--- START ---

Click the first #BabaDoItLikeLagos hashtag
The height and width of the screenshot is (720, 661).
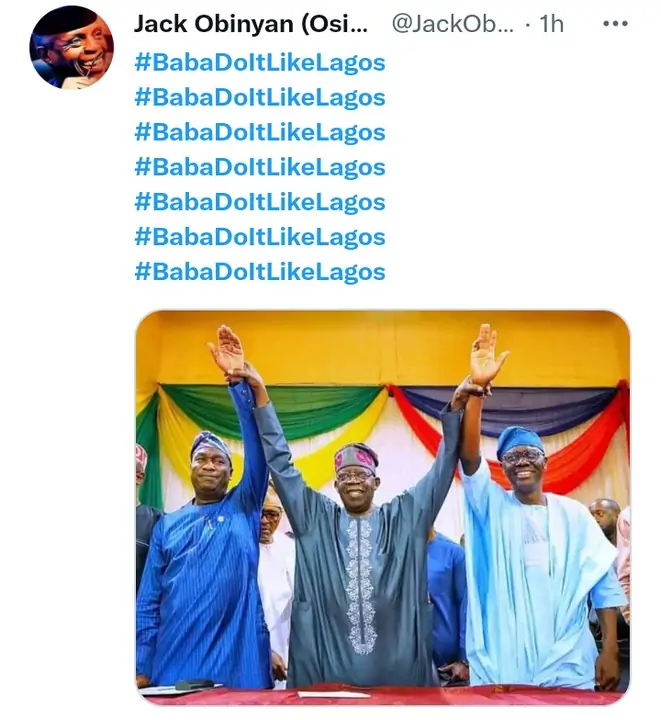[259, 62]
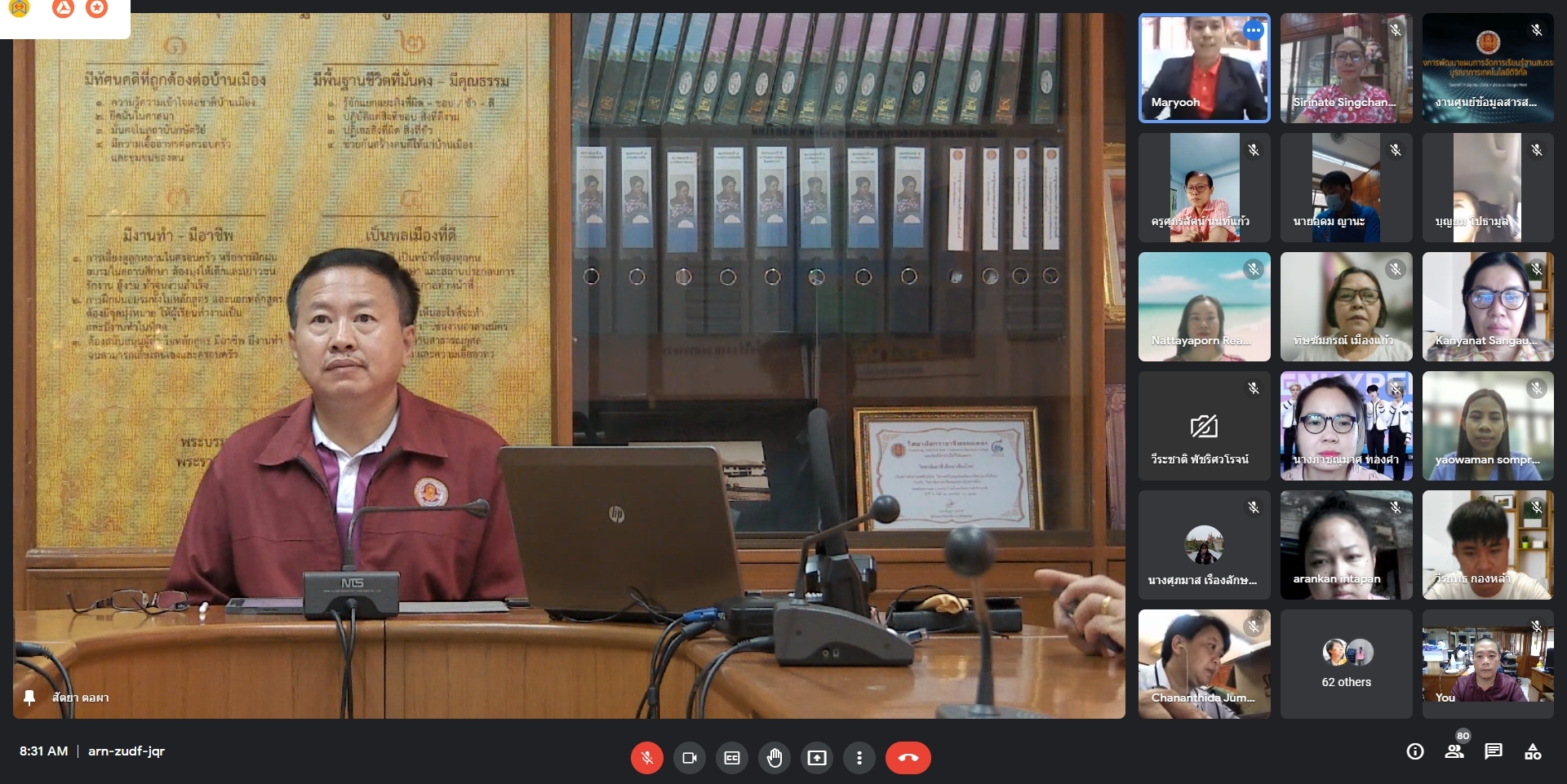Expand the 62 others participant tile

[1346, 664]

--- END ---

| Task statement |
Without including any picture, restate every entry above exactly.

| Written response |
Click the first #BabaDoItLikeLagos hashtag
The height and width of the screenshot is (720, 661).
[259, 62]
Expand the 62 others participant tile

[1346, 664]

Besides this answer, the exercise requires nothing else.